● **Instruction**: Copy the data below line for line, without changing anything.

+++ Material shown

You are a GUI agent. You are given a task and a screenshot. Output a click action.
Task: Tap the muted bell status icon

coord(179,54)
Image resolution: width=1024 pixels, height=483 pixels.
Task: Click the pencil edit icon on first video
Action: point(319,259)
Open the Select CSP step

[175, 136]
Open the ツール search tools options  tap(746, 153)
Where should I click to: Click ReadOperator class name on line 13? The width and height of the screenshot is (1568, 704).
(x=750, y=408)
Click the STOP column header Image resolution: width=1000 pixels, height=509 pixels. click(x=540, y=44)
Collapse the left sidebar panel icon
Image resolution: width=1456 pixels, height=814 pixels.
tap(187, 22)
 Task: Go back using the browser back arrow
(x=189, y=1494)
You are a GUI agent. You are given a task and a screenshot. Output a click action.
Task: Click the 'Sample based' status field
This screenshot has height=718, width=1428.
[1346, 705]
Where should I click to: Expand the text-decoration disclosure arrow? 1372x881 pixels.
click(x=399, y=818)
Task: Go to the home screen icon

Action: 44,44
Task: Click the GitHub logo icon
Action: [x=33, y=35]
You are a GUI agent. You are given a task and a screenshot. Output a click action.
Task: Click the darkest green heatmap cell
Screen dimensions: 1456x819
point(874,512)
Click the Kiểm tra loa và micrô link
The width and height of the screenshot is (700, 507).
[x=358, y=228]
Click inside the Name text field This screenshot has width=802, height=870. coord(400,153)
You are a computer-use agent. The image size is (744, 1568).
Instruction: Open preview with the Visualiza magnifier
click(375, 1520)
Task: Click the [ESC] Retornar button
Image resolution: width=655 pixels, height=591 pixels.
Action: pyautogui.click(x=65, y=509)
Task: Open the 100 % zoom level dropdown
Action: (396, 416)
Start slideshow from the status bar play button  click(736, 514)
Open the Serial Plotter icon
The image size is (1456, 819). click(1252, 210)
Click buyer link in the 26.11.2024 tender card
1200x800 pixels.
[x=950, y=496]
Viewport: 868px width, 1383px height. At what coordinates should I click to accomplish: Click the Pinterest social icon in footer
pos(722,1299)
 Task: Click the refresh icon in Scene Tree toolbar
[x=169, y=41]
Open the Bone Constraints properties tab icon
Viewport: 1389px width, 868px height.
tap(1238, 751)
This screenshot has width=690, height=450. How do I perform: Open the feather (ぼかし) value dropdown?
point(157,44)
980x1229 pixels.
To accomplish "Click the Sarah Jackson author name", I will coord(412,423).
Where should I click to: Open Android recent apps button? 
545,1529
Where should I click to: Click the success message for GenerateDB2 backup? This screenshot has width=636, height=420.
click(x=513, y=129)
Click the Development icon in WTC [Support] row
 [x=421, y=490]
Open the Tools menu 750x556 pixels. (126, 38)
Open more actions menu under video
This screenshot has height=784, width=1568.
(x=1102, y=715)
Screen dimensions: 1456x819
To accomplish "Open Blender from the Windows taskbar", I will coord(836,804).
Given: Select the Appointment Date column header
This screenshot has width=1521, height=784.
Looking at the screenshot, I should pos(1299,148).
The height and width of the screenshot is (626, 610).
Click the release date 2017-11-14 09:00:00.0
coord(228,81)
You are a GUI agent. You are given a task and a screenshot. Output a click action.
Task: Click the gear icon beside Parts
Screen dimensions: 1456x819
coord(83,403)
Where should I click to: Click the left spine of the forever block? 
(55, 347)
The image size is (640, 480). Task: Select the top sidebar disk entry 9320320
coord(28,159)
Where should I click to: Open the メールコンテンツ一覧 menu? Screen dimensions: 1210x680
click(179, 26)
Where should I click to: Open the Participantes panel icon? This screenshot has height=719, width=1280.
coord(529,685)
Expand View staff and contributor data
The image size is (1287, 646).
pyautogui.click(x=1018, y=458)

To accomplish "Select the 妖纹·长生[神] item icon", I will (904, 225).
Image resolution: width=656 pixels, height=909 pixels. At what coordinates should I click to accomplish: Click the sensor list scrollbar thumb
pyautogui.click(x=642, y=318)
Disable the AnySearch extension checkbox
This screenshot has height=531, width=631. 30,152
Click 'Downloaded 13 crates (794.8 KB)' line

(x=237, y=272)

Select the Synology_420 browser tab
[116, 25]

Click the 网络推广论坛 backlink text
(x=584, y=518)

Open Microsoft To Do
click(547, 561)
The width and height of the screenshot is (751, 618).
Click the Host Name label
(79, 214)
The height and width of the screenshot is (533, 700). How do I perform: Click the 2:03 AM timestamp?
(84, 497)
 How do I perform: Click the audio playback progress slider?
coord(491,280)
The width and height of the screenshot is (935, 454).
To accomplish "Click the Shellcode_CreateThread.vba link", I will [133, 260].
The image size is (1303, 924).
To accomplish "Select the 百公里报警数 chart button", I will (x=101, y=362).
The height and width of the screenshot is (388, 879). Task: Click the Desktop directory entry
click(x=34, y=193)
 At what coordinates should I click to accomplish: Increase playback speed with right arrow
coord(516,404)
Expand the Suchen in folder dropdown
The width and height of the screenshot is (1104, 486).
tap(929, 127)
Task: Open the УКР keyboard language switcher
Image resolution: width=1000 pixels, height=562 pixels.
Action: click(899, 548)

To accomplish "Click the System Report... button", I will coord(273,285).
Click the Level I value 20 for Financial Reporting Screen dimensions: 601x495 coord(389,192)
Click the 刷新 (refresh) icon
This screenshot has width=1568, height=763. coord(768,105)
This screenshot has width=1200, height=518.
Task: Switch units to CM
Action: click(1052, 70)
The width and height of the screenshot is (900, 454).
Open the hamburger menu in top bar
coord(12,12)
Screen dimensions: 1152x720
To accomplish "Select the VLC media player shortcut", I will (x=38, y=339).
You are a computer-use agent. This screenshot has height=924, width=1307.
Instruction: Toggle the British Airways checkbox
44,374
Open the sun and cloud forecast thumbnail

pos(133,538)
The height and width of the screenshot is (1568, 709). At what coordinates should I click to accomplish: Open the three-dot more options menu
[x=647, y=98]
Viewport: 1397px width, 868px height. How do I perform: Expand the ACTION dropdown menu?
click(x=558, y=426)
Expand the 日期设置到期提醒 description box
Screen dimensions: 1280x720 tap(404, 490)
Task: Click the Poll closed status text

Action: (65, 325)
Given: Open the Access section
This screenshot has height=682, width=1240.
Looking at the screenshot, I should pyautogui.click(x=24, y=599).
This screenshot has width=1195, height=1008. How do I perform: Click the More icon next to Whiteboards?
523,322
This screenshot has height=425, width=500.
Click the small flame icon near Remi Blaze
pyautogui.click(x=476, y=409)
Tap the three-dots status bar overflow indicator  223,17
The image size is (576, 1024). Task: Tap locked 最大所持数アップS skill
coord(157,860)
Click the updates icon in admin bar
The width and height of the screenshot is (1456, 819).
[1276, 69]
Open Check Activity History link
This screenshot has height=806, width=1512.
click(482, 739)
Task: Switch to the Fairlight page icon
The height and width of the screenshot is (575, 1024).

++++++

● **Exercise result**:
You are a GUI agent. You are given a task and a screenshot. Output a click action.
Task: Tap the muted bell status icon

coord(179,54)
Image resolution: width=1024 pixels, height=483 pixels.
Task: Click the pencil edit icon on first video
Action: point(319,259)
Open the Select CSP step

[175, 136]
Open the ツール search tools options  tap(746, 153)
Where should I click to: Click ReadOperator class name on line 13? The width and height of the screenshot is (1568, 704).
(x=750, y=408)
Click the STOP column header Image resolution: width=1000 pixels, height=509 pixels. click(x=540, y=44)
Collapse the left sidebar panel icon
Image resolution: width=1456 pixels, height=814 pixels.
tap(187, 22)
 Task: Go back using the browser back arrow
(x=189, y=1494)
You are a GUI agent. You are given a task and a screenshot. Output a click action.
Task: Click the 'Sample based' status field
This screenshot has height=718, width=1428.
[1346, 705]
Where should I click to: Expand the text-decoration disclosure arrow? 1372x881 pixels.
click(x=399, y=818)
Task: Go to the home screen icon

Action: 44,44
Task: Click the GitHub logo icon
Action: [x=33, y=35]
You are a GUI agent. You are given a task and a screenshot. Output a click action.
Task: Click the darkest green heatmap cell
Screen dimensions: 1456x819
point(874,512)
Click the Kiểm tra loa và micrô link
The width and height of the screenshot is (700, 507).
[x=358, y=228]
Click inside the Name text field This screenshot has width=802, height=870. coord(400,153)
You are a computer-use agent. The image size is (744, 1568).
Instruction: Open preview with the Visualiza magnifier
click(375, 1520)
Task: Click the [ESC] Retornar button
Image resolution: width=655 pixels, height=591 pixels.
Action: pyautogui.click(x=65, y=509)
Task: Open the 100 % zoom level dropdown
Action: (396, 416)
Start slideshow from the status bar play button  click(736, 514)
Open the Serial Plotter icon
The image size is (1456, 819). click(1252, 210)
Click buyer link in the 26.11.2024 tender card
1200x800 pixels.
[x=950, y=496]
Viewport: 868px width, 1383px height. At what coordinates should I click to accomplish: Click the Pinterest social icon in footer
pos(722,1299)
 Task: Click the refresh icon in Scene Tree toolbar
[x=169, y=41]
Open the Bone Constraints properties tab icon
Viewport: 1389px width, 868px height.
tap(1238, 751)
This screenshot has width=690, height=450. How do I perform: Open the feather (ぼかし) value dropdown?
point(157,44)
980x1229 pixels.
To accomplish "Click the Sarah Jackson author name", I will coord(412,423).
Where should I click to: Open Android recent apps button? 
545,1529
Where should I click to: Click the success message for GenerateDB2 backup? This screenshot has width=636, height=420.
click(x=513, y=129)
Click the Development icon in WTC [Support] row
 [x=421, y=490]
Open the Tools menu 750x556 pixels. (126, 38)
Open more actions menu under video
This screenshot has height=784, width=1568.
(x=1102, y=715)
Screen dimensions: 1456x819
To accomplish "Open Blender from the Windows taskbar", I will coord(836,804).
Given: Select the Appointment Date column header
This screenshot has width=1521, height=784.
Looking at the screenshot, I should pos(1299,148).
The height and width of the screenshot is (626, 610).
Click the release date 2017-11-14 09:00:00.0
coord(228,81)
You are a GUI agent. You are given a task and a screenshot. Output a click action.
Task: Click the gear icon beside Parts
Screen dimensions: 1456x819
coord(83,403)
Where should I click to: Click the left spine of the forever block? 
(55, 347)
The image size is (640, 480). Task: Select the top sidebar disk entry 9320320
coord(28,159)
Where should I click to: Open the メールコンテンツ一覧 menu? Screen dimensions: 1210x680
click(179, 26)
Where should I click to: Open the Participantes panel icon? This screenshot has height=719, width=1280.
coord(529,685)
Expand View staff and contributor data
The image size is (1287, 646).
pyautogui.click(x=1018, y=458)

To accomplish "Select the 妖纹·长生[神] item icon", I will (904, 225).
Image resolution: width=656 pixels, height=909 pixels. At what coordinates should I click to accomplish: Click the sensor list scrollbar thumb
pyautogui.click(x=642, y=318)
Disable the AnySearch extension checkbox
This screenshot has height=531, width=631. 30,152
Click 'Downloaded 13 crates (794.8 KB)' line

(x=237, y=272)

Select the Synology_420 browser tab
[116, 25]

Click the 网络推广论坛 backlink text
(x=584, y=518)

Open Microsoft To Do
click(547, 561)
The width and height of the screenshot is (751, 618).
Click the Host Name label
(79, 214)
The height and width of the screenshot is (533, 700). How do I perform: Click the 2:03 AM timestamp?
(84, 497)
 How do I perform: Click the audio playback progress slider?
coord(491,280)
The width and height of the screenshot is (935, 454).
To accomplish "Click the Shellcode_CreateThread.vba link", I will [133, 260].
The image size is (1303, 924).
To accomplish "Select the 百公里报警数 chart button", I will (x=101, y=362).
The height and width of the screenshot is (388, 879). Task: Click the Desktop directory entry
click(x=34, y=193)
 At what coordinates should I click to accomplish: Increase playback speed with right arrow
coord(516,404)
Expand the Suchen in folder dropdown
The width and height of the screenshot is (1104, 486).
tap(929, 127)
Task: Open the УКР keyboard language switcher
Image resolution: width=1000 pixels, height=562 pixels.
Action: click(899, 548)

To accomplish "Click the System Report... button", I will coord(273,285).
Click the Level I value 20 for Financial Reporting Screen dimensions: 601x495 coord(389,192)
Click the 刷新 (refresh) icon
This screenshot has width=1568, height=763. coord(768,105)
This screenshot has width=1200, height=518.
Task: Switch units to CM
Action: click(1052, 70)
The width and height of the screenshot is (900, 454).
Open the hamburger menu in top bar
coord(12,12)
Screen dimensions: 1152x720
To accomplish "Select the VLC media player shortcut", I will (x=38, y=339).
You are a computer-use agent. This screenshot has height=924, width=1307.
Instruction: Toggle the British Airways checkbox
44,374
Open the sun and cloud forecast thumbnail

pos(133,538)
The height and width of the screenshot is (1568, 709). At what coordinates should I click to accomplish: Open the three-dot more options menu
[x=647, y=98]
Viewport: 1397px width, 868px height. How do I perform: Expand the ACTION dropdown menu?
click(x=558, y=426)
Expand the 日期设置到期提醒 description box
Screen dimensions: 1280x720 tap(404, 490)
Task: Click the Poll closed status text

Action: (65, 325)
Given: Open the Access section
This screenshot has height=682, width=1240.
Looking at the screenshot, I should pyautogui.click(x=24, y=599).
This screenshot has width=1195, height=1008. How do I perform: Click the More icon next to Whiteboards?
523,322
This screenshot has height=425, width=500.
Click the small flame icon near Remi Blaze
pyautogui.click(x=476, y=409)
Tap the three-dots status bar overflow indicator  223,17
The image size is (576, 1024). Task: Tap locked 最大所持数アップS skill
coord(157,860)
Click the updates icon in admin bar
The width and height of the screenshot is (1456, 819).
[1276, 69]
Open Check Activity History link
This screenshot has height=806, width=1512.
click(482, 739)
Task: Switch to the Fairlight page icon
The height and width of the screenshot is (575, 1024).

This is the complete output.